In our May 24, 2012 blog entry, we cautioned that Brownfield plans and related agreements may be in jeopardy. Under the Local Governmental and School District Fiscal Accountability Act, MCL §141.1501, et seq. (the “Act”), an Emergency Financial Manager (“EFM”) may be appointed to resolve a government’s financial situation. An EFM may “make, approve, or disapprove” any contract or “reject, modify or terminate” any terms or conditions of existing contracts under the Act. This means that an EFM could terminate any Brownfield Plan and related agreement.

Tax increment financing (“TIF”) is used by many owners of property to finance previously incurred eligible environmental costs. In essence, TIF uses increased tax revenue to reimburse owners for eligible costs. Developments of obsolete or contaminated property often result in an increase in the taxable value of real property which, in turn, cause additional tax revenue to be generated. Under a Brownfield TIF arrangement, instead of a source of additional funding for governments, the incremental increase in the tax revenue is used to pay eligible costs incurred by a developer through a reimbursement agreement with the local community.

Now that the City of Detroit has an EFM, those involved in Brownfield Plans should be aware of potential consequences. The new EFM, Kevyn Orr, has yet to use his incredibly broad legal powers to invalidate Brownfield plans or reimbursement agreements or portions of them in Detroit, but he has started to use these powers to assert control over union contracts (see Detroit News, 4/23/13). A unilateral termination of the entire agreement or portions of it are clearly within his powers.
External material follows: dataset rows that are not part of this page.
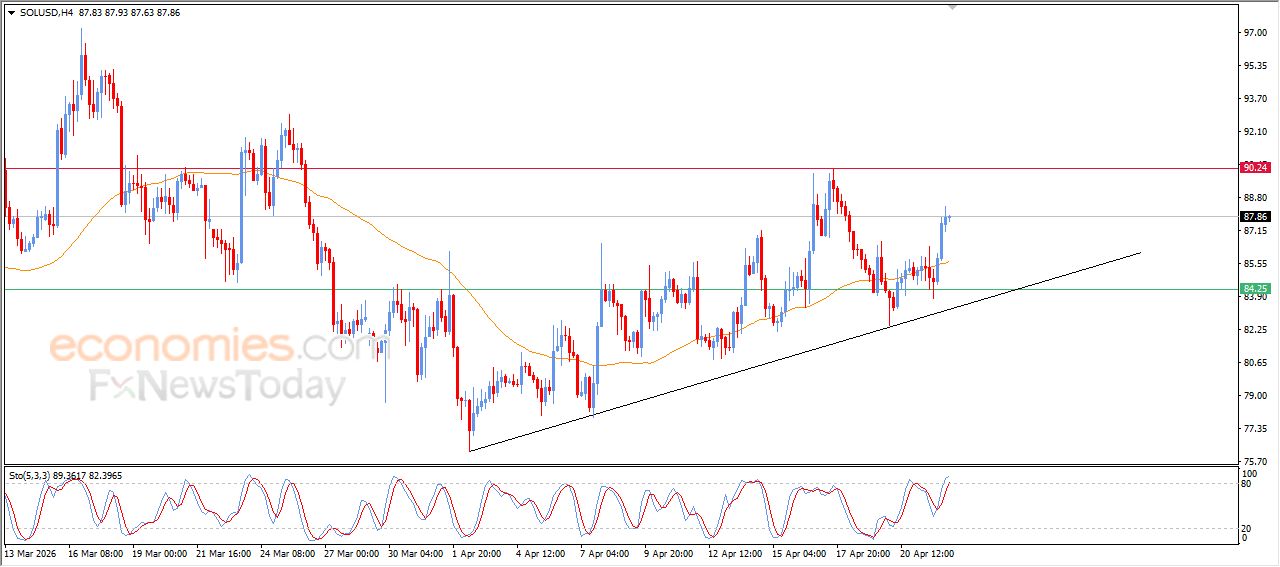Click the red horizontal resistance line
Image resolution: width=1280 pixels, height=567 pixels.
pyautogui.click(x=600, y=168)
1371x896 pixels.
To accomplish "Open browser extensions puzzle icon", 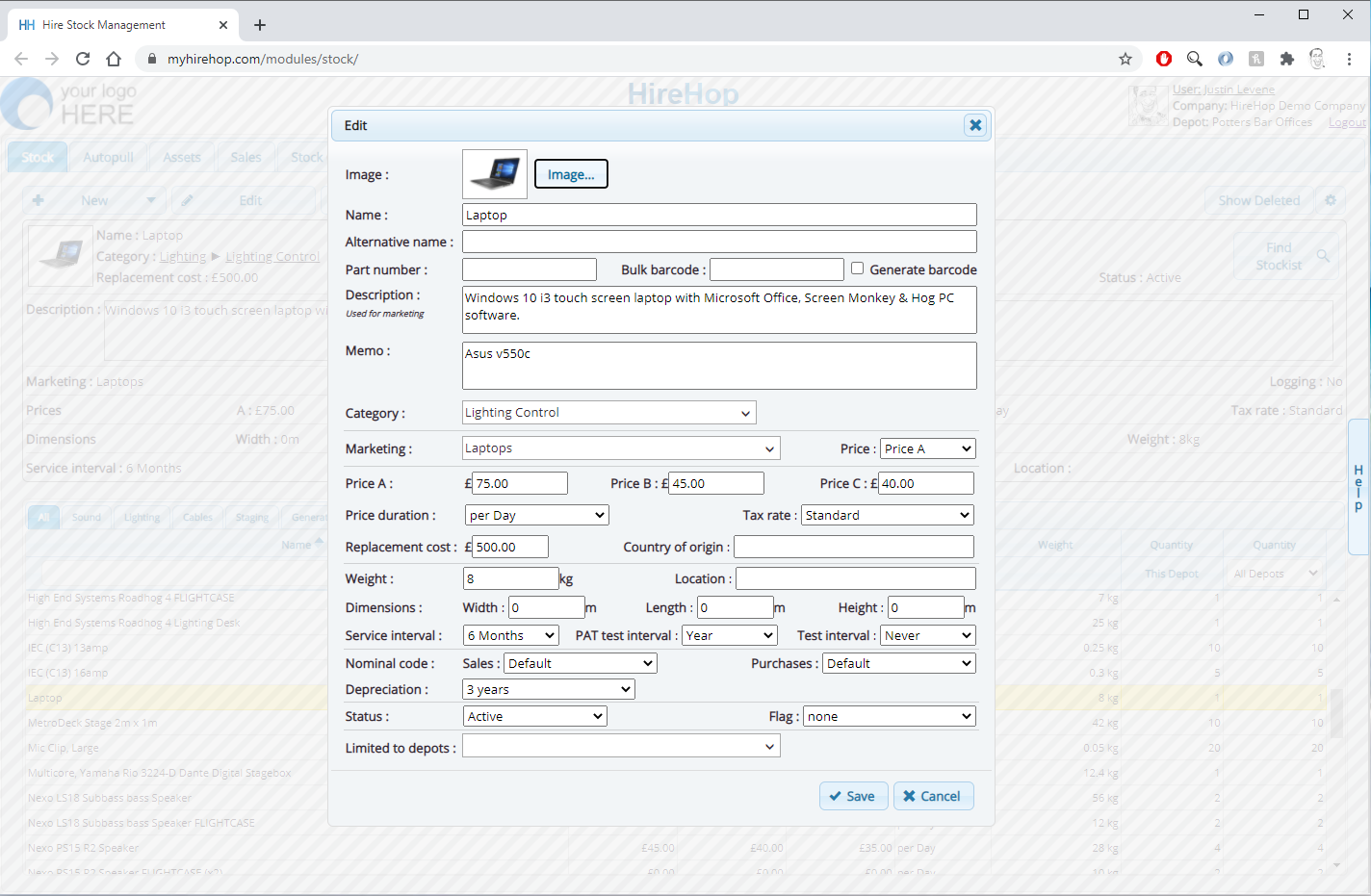I will pos(1287,59).
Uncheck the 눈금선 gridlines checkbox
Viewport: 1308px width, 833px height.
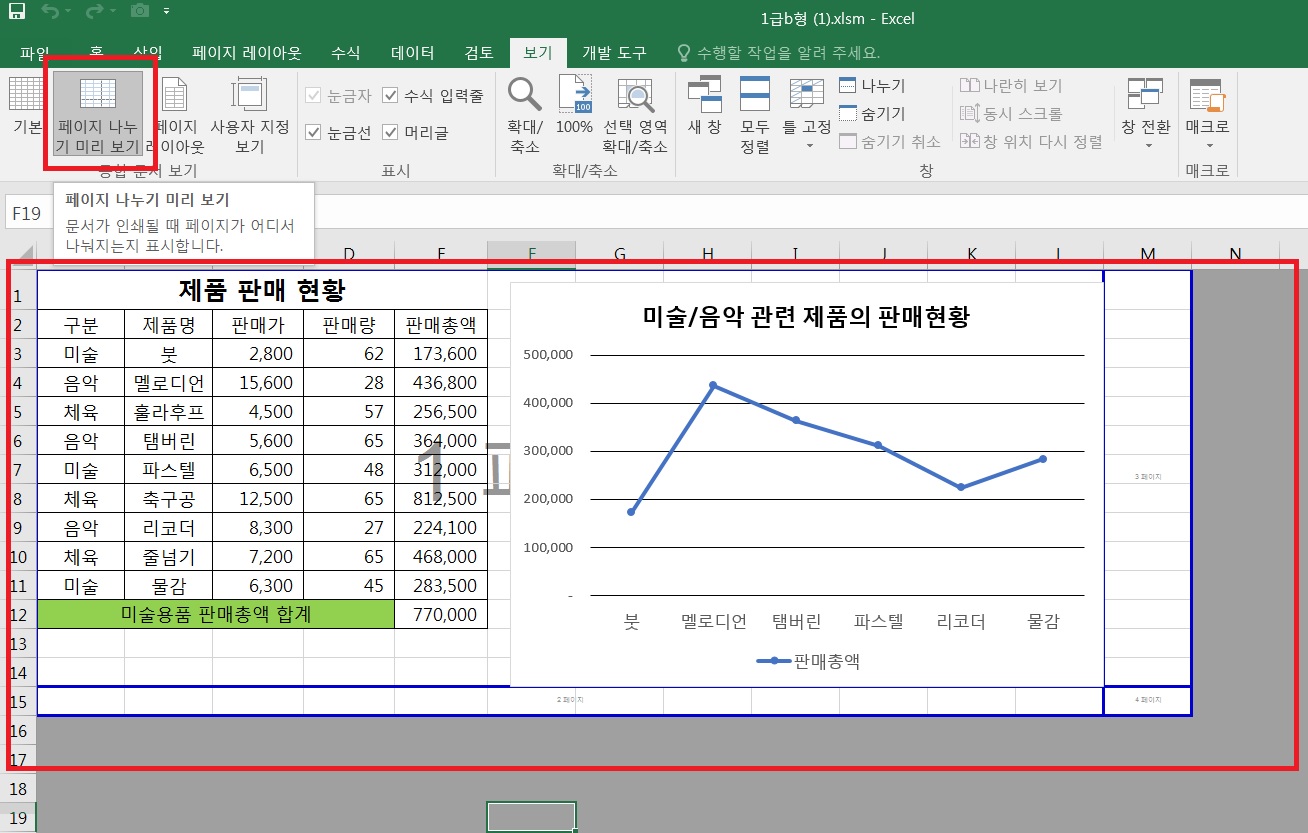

This means that developers counting on reimbursement through a TIF arrangement may be disappointed when a EFM terminates such arrangements.

A strategy that might be employed by an EFM, based on our sources, is to request a status report from each person benefitting from a Brownfield plan or reimbursement agreement. If the audit shows little or no economic benefit to the local community, the agreements could be terminated and TIF would no longer be available and, as a result, the governmental entity would not be obligated to reimburse those owners for such costs.

It might be wise for Brownfield plan beneficiaries to consider how to respond when such questions are asked. Further, it may be important for one to proactively communicate directly with the EFM to stave off any potential for such documents to be terminated or rejected. We will continue to monitor not only Detroit’s situation but others as EFMs are appointed for governments throughout Michigan.